- **DATA LINES**:
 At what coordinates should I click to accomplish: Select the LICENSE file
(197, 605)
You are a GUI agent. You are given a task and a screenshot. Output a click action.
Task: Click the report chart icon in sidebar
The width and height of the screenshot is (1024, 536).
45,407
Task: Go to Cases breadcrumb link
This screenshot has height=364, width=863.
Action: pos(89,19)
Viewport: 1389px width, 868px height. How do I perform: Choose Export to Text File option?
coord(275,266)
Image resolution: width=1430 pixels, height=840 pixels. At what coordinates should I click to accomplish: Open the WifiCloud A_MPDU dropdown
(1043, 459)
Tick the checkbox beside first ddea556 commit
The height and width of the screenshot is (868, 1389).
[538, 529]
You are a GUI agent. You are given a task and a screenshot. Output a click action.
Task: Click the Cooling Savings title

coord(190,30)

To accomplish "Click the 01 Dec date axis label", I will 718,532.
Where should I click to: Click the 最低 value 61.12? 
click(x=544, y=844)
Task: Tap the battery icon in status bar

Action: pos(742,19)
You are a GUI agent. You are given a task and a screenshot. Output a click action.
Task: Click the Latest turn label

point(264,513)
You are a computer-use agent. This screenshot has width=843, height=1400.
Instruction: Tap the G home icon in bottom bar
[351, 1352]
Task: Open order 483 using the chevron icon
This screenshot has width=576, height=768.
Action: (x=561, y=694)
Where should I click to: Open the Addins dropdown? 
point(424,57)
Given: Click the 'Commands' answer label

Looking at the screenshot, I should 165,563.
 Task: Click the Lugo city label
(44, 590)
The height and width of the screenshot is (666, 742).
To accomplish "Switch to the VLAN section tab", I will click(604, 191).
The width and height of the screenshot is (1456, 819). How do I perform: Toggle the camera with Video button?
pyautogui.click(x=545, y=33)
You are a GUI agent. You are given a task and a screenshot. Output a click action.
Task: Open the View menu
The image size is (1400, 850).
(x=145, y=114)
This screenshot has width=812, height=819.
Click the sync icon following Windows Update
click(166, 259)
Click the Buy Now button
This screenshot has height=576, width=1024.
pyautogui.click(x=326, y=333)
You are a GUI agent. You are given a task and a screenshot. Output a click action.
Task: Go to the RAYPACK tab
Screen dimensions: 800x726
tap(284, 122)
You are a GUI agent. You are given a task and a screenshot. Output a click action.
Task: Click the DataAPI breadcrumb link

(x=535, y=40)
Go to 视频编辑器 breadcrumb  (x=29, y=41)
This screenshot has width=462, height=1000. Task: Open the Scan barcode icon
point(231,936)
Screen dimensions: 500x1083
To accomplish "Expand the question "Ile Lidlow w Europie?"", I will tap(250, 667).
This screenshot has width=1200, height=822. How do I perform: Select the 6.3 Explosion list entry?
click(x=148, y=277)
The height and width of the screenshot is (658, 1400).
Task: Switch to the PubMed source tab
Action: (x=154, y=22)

- **EXERCISE**:
Copy all of the data above line for line, changing nothing.

- **THE ANSWER**:
 At what coordinates should I click to accomplish: Select the LICENSE file
(197, 605)
You are a GUI agent. You are given a task and a screenshot. Output a click action.
Task: Click the report chart icon in sidebar
The width and height of the screenshot is (1024, 536).
45,407
Task: Go to Cases breadcrumb link
This screenshot has height=364, width=863.
Action: pos(89,19)
Viewport: 1389px width, 868px height. How do I perform: Choose Export to Text File option?
coord(275,266)
Image resolution: width=1430 pixels, height=840 pixels. At what coordinates should I click to accomplish: Open the WifiCloud A_MPDU dropdown
(1043, 459)
Tick the checkbox beside first ddea556 commit
The height and width of the screenshot is (868, 1389).
[538, 529]
You are a GUI agent. You are given a task and a screenshot. Output a click action.
Task: Click the Cooling Savings title

coord(190,30)

To accomplish "Click the 01 Dec date axis label", I will 718,532.
Where should I click to: Click the 最低 value 61.12? 
click(x=544, y=844)
Task: Tap the battery icon in status bar

Action: pos(742,19)
You are a GUI agent. You are given a task and a screenshot. Output a click action.
Task: Click the Latest turn label

point(264,513)
You are a computer-use agent. This screenshot has width=843, height=1400.
Instruction: Tap the G home icon in bottom bar
[351, 1352]
Task: Open order 483 using the chevron icon
This screenshot has width=576, height=768.
Action: (x=561, y=694)
Where should I click to: Open the Addins dropdown? 
point(424,57)
Given: Click the 'Commands' answer label

Looking at the screenshot, I should 165,563.
 Task: Click the Lugo city label
(44, 590)
The height and width of the screenshot is (666, 742).
To accomplish "Switch to the VLAN section tab", I will click(604, 191).
The width and height of the screenshot is (1456, 819). How do I perform: Toggle the camera with Video button?
pyautogui.click(x=545, y=33)
You are a GUI agent. You are given a task and a screenshot. Output a click action.
Task: Open the View menu
The image size is (1400, 850).
(x=145, y=114)
This screenshot has width=812, height=819.
Click the sync icon following Windows Update
click(166, 259)
Click the Buy Now button
This screenshot has height=576, width=1024.
pyautogui.click(x=326, y=333)
You are a GUI agent. You are given a task and a screenshot. Output a click action.
Task: Go to the RAYPACK tab
Screen dimensions: 800x726
tap(284, 122)
You are a GUI agent. You are given a task and a screenshot. Output a click action.
Task: Click the DataAPI breadcrumb link

(x=535, y=40)
Go to 视频编辑器 breadcrumb  (x=29, y=41)
This screenshot has width=462, height=1000. Task: Open the Scan barcode icon
point(231,936)
Screen dimensions: 500x1083
To accomplish "Expand the question "Ile Lidlow w Europie?"", I will tap(250, 667).
This screenshot has width=1200, height=822. How do I perform: Select the 6.3 Explosion list entry?
click(x=148, y=277)
The height and width of the screenshot is (658, 1400).
Task: Switch to the PubMed source tab
Action: (x=154, y=22)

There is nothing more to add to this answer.